● **What you will do**:
A) Answer these questions from the Data-Centric AI overview, each on its own line:
(i) In what kind of domains are model failure cases called especially consequential?
(ii) When the data distribution shifts over time, what must models do?
(iii) Which fields will the solutions presented to attendees come from?
B) Summarize the Data-Centric AI overview in two sentences.

● **Text segment**:
------------------------------------

Motivation and aim
Machine Learning (ML) models, despite their prowess, often encounter challenges when deployed in the real world. Model failure cases are especially consequential in high-stakes domains like healthcare. While it is well-known that the quality of data used to train Machine Learning models is crucial to their success or failure, it is often undervalued. The richness and diversity of the training set become particularly important in dynamic scenarios, where the data distribution shifts as time goes on. When this happens, models must incorporate new developments without forgetting previous knowledge. The emergence of Data-Centric AI gives the data used in AI/ML and its quality center stage and seeks to develop tools for systematic characterization, evaluation, and monitoring of the data used to train and evaluate ML models.
Learning objectives
We will address the following topics:
- Motivate and introduce Data-centric AI, a topic of emerging importance for AI.
- Familiarize attendees with the challenges that we encounter when deploying ML models in dynamic, changing, scenarios; and present solutions from the field of federated and continual learning.

------------------------------------

● **Extracted records**:
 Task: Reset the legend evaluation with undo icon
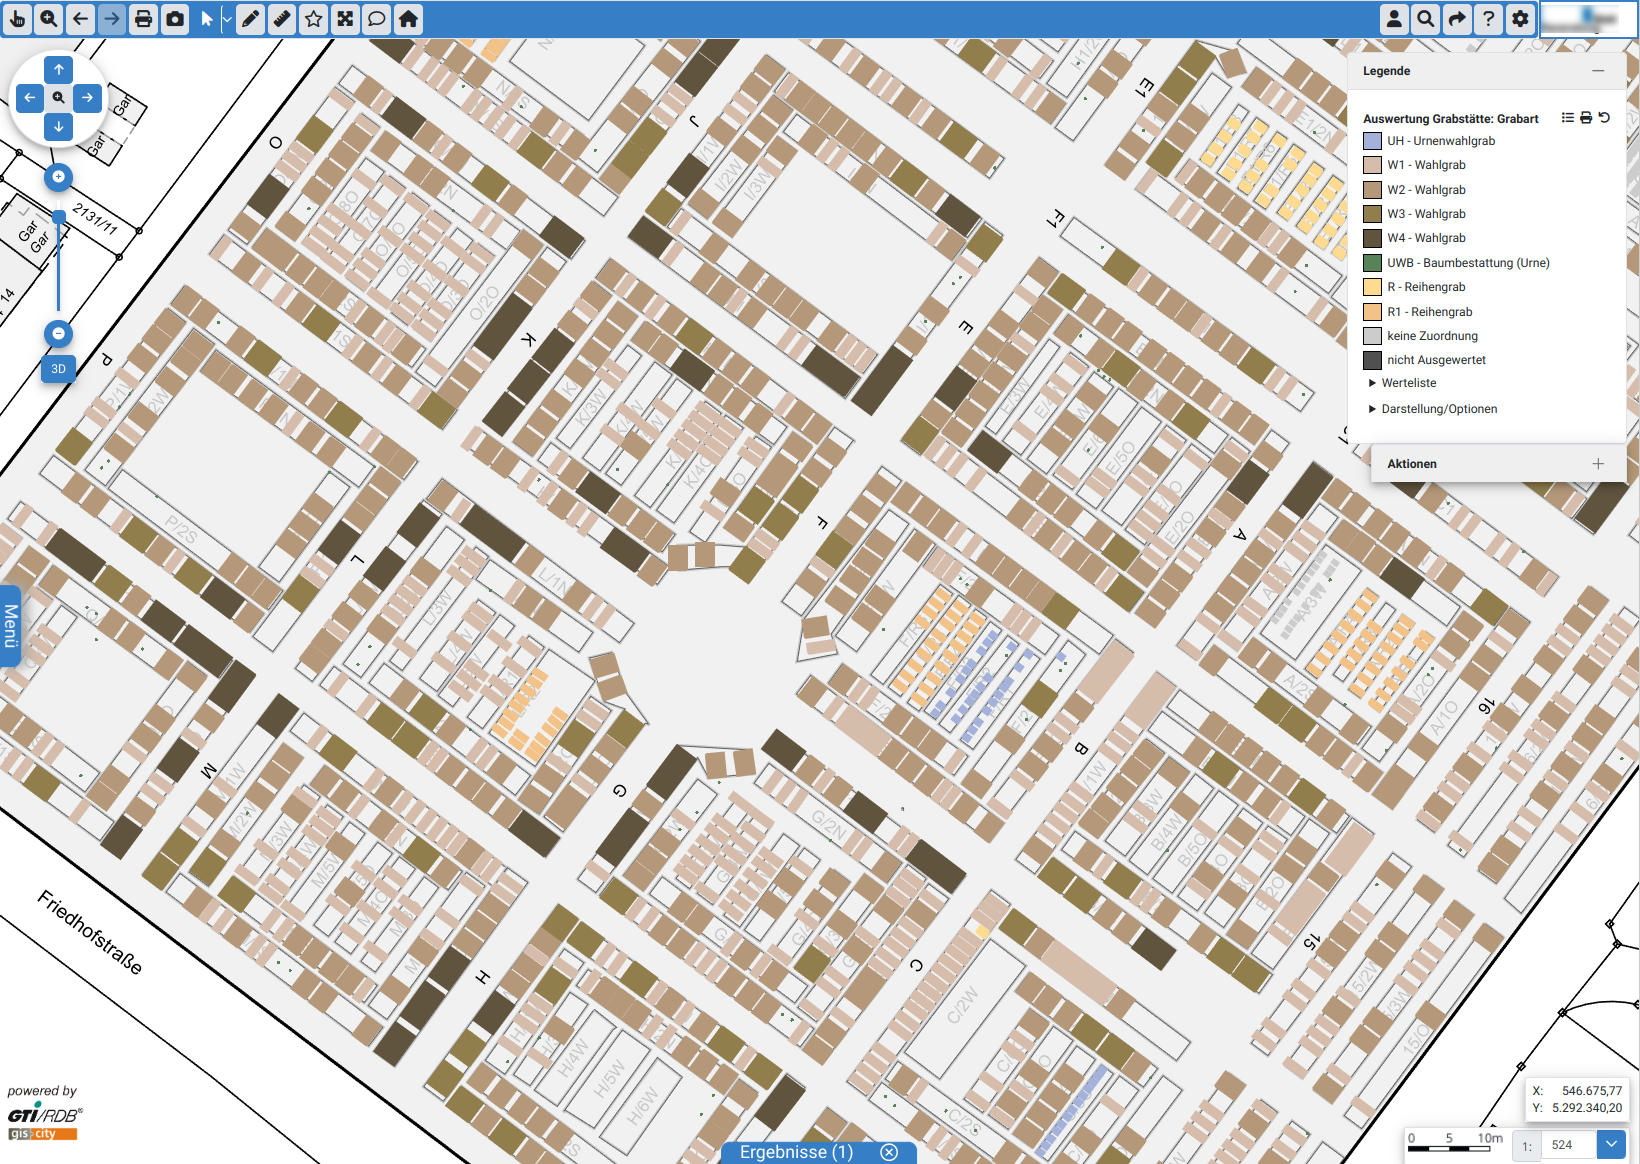pos(1604,118)
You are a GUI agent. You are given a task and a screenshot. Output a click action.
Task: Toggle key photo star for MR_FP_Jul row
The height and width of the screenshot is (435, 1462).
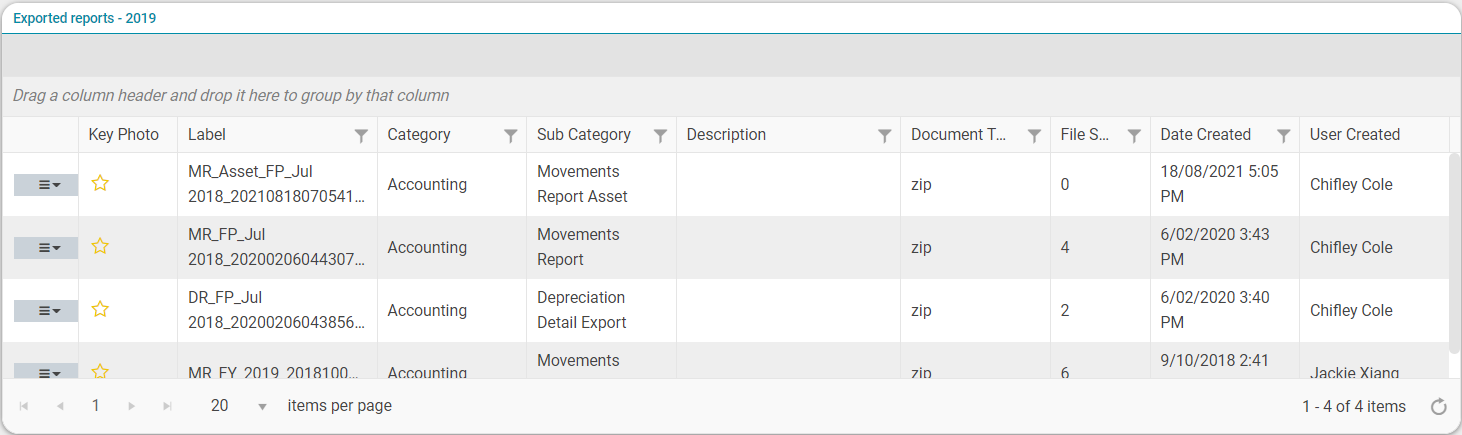coord(100,247)
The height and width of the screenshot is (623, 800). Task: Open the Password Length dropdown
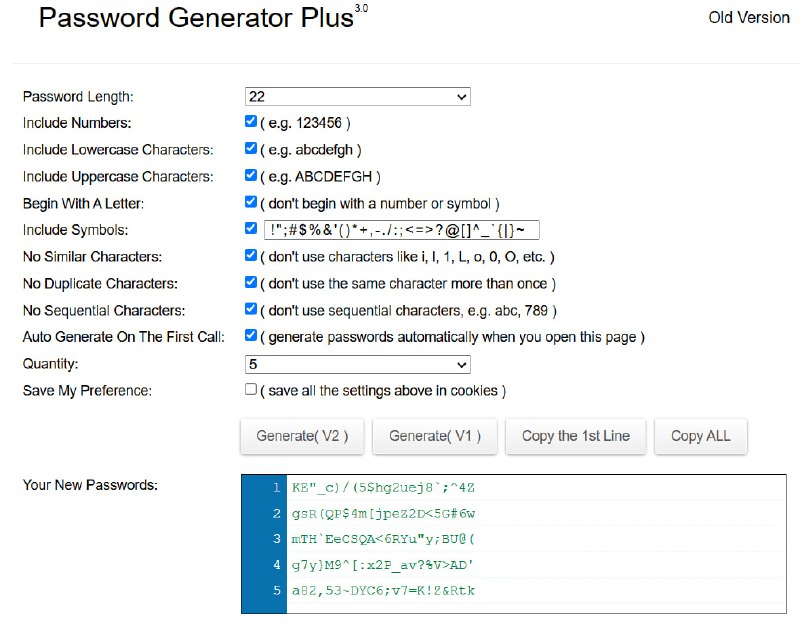357,97
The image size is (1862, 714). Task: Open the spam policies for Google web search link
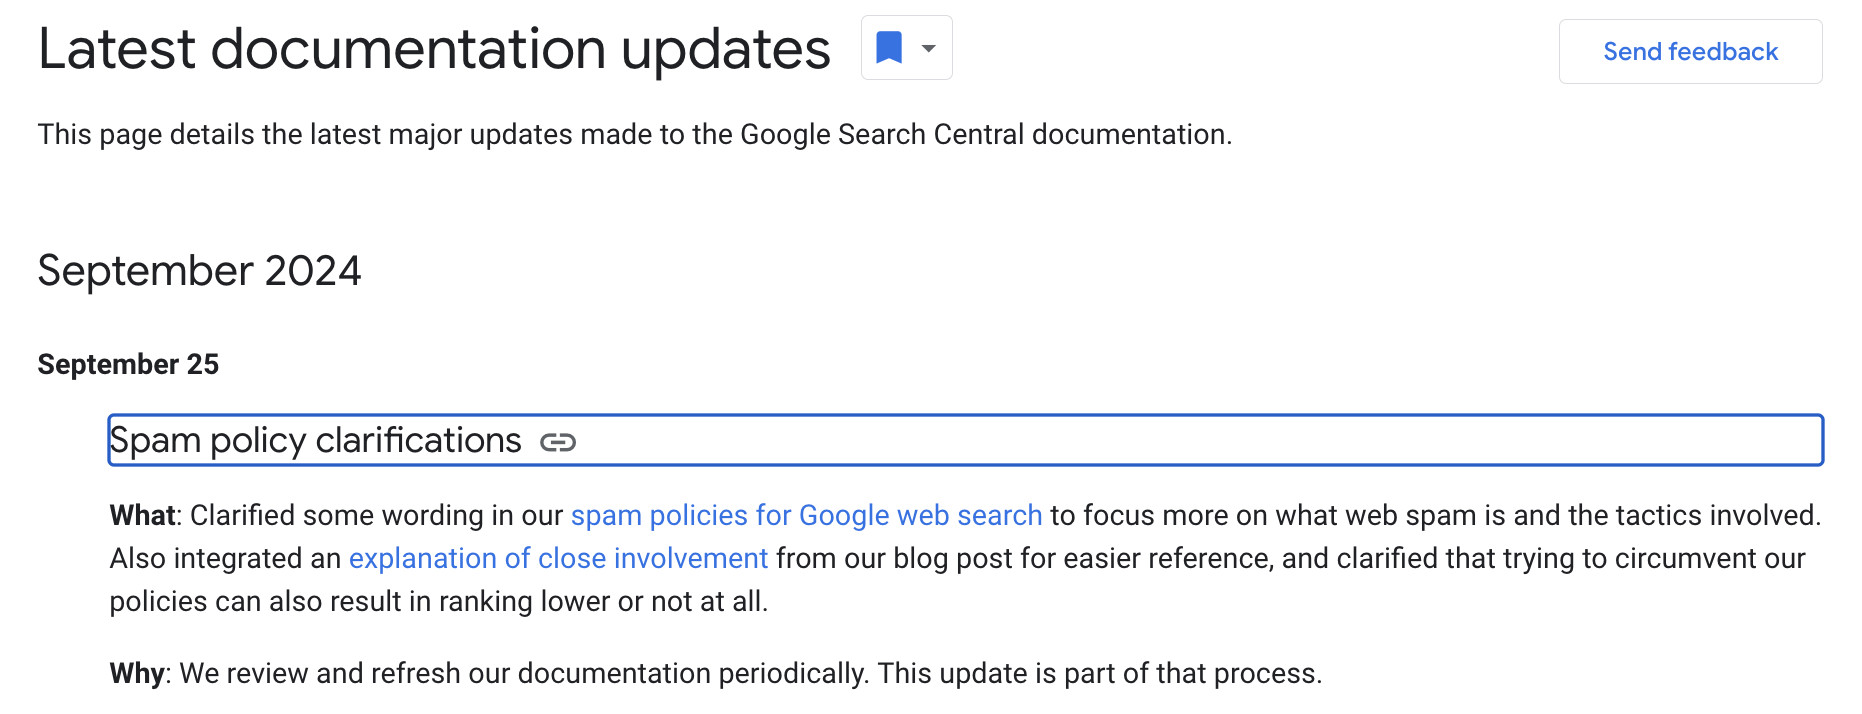tap(805, 515)
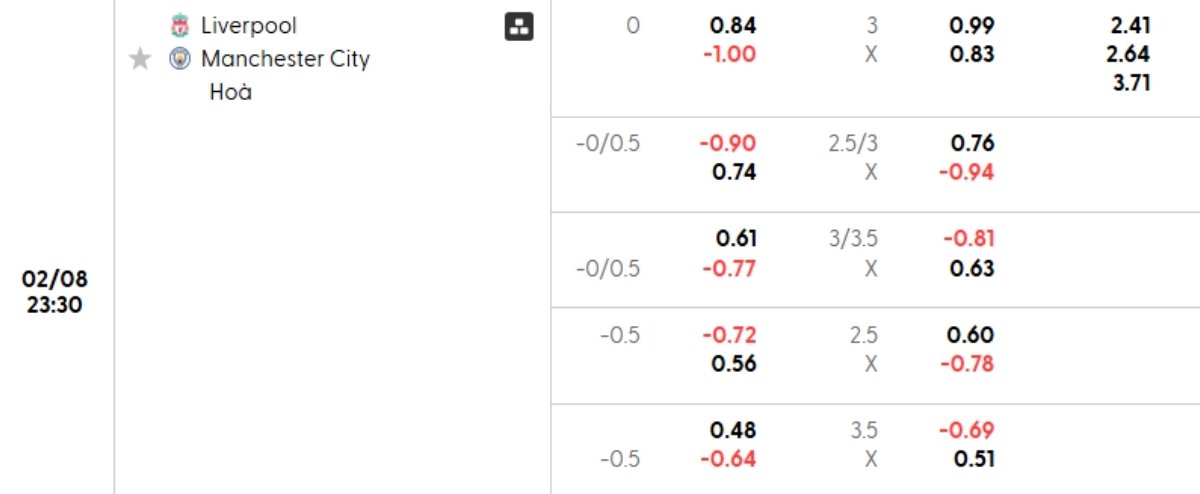The height and width of the screenshot is (494, 1200).
Task: Choose over 2.5/3 odds 0.76
Action: (x=972, y=143)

------------------------------------

● **Answers provided**:
A)
(i) High-stakes domains like healthcare.
(ii) Incorporate new developments without forgetting previous knowledge.
(iii) Federated and continual learning.

B) Machine Learning models often face challenges in real-world deployment, and although the quality of training data is crucial, it is often undervalued, with the richness and diversity of the training set becoming particularly important when the data distribution shifts over time. Data-Centric AI puts data and its quality center stage, and the stated objectives are to introduce this field and to present solutions from federated and continual learning for deploying models in changing scenarios.